Collected data:
....

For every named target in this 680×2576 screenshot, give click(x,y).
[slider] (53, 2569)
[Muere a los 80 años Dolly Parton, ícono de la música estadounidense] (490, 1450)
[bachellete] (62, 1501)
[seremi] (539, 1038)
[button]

....

• [What you will do]: Your reply should hold all the entries, each repeated without a single change.

• [Solved exercise]:
For every named target in this 680×2576 screenshot, give click(x,y).
[slider] (53, 2569)
[Muere a los 80 años Dolly Parton, ícono de la música estadounidense] (490, 1450)
[bachellete] (62, 1501)
[seremi] (539, 1038)
[button]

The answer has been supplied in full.